When you use something, it takes a lot of wear and tear. The same goes for cars—driving can mean chips on the windshield and the paint, worn out body parts, dirty oil and many other things that need regular maintenance to keep moving. So if a car has been in storage for a long period of time, it surely won’t be worn down, will it?

You might be surprised by the facts!

Cars Are Meant to Move

While it’s true that having a vehicle on the road means you’re putting wear and tear on it, you’re also using the car for what it was built for. Driving, for instance, turns the belt that charges the alternator. The alternator keeps your car battery charged, allowing you to use the car radio, air conditioner and power windows as well as start the car. If the battery isn’t charged by the alternator, it can run flat surprisingly quickly.

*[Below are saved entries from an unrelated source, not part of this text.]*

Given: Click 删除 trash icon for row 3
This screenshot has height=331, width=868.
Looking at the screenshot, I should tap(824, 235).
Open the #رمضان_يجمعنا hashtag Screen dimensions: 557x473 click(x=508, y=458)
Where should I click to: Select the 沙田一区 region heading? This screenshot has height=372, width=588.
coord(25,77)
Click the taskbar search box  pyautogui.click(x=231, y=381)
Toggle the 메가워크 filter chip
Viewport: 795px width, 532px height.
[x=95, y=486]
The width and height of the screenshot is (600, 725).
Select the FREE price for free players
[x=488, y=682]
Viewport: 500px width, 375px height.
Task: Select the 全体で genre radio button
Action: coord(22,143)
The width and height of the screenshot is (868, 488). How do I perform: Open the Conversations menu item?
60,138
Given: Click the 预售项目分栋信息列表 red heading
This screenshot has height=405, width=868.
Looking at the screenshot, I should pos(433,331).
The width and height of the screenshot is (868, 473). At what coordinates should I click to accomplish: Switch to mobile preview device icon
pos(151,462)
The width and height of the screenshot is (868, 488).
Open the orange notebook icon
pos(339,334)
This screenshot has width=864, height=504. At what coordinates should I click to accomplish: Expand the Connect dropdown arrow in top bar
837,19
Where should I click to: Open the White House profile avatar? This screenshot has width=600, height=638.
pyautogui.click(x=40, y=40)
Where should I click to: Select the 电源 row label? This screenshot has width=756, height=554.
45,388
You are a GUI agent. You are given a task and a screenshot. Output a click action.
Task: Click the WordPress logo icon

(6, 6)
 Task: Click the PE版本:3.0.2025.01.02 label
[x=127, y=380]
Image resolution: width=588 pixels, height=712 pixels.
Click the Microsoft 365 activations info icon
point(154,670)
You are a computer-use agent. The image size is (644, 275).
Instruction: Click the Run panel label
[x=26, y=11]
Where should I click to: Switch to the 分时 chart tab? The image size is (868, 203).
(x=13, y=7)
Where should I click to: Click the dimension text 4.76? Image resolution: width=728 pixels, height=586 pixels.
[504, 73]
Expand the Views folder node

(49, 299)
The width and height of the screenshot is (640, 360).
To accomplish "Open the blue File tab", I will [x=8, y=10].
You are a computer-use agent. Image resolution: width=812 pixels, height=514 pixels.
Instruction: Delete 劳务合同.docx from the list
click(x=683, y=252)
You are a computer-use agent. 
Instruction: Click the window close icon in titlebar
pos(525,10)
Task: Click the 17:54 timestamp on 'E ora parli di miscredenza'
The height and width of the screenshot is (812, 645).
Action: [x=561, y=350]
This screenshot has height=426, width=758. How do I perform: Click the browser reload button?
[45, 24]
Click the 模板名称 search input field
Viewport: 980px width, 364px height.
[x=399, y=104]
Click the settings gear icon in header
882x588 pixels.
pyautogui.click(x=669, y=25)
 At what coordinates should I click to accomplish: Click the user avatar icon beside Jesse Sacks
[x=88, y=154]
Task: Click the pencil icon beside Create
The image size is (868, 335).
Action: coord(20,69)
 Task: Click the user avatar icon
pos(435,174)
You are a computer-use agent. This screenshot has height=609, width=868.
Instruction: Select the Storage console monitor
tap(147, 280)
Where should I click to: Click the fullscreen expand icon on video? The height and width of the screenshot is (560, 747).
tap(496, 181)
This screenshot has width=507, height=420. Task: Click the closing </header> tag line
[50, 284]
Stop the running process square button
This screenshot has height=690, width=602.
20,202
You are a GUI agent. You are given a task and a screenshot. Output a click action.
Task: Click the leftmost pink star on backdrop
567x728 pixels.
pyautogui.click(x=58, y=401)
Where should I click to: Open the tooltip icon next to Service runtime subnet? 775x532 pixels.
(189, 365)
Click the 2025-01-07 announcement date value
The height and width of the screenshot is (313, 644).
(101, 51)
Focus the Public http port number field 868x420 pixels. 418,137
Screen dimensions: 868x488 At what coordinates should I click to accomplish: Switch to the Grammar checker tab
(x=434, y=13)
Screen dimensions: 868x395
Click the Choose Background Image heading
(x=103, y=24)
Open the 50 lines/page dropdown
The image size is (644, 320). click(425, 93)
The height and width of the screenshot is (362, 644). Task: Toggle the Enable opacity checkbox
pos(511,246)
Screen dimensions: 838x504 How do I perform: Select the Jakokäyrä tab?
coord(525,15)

Corrosion and pitting can begin on the cylinder walls; when a car is driven, they’re regularly heated and coated with oil. A car left to sit is at the mercy of the elements, and this can mean rust forming in the gas tank, the brakes developing corrosion, the battery going flat, the terminals corroding, moisture collecting in the gas tank and engine and a myriad of other problems.

Safe Storage is Possible

With the right starting steps, you can safely store your car for long periods of time. However, your car will likely need maintenance after you take it out of storage before you can drive it again. Even then, if you want to be able to use your car soon after your storage period is over, you’ll need to:

  • Change the oil
  • Clean the car, inside and out
  • Fill up the tank
  • Keep it charged
  • Keep the parking brake off
  • Store it indoors and covered

If you’re going to store your car for more than 30 days, you may need to have the tires removed and store it on jack stands to prevent damaging your tires. A car is meant to be driven, not sit in a garage for months on end. If you can lend your car to a responsible party while you’re unable to drive it, it can save you on maintenance costs and tune-up costs when you’re ready to get back behind the wheel.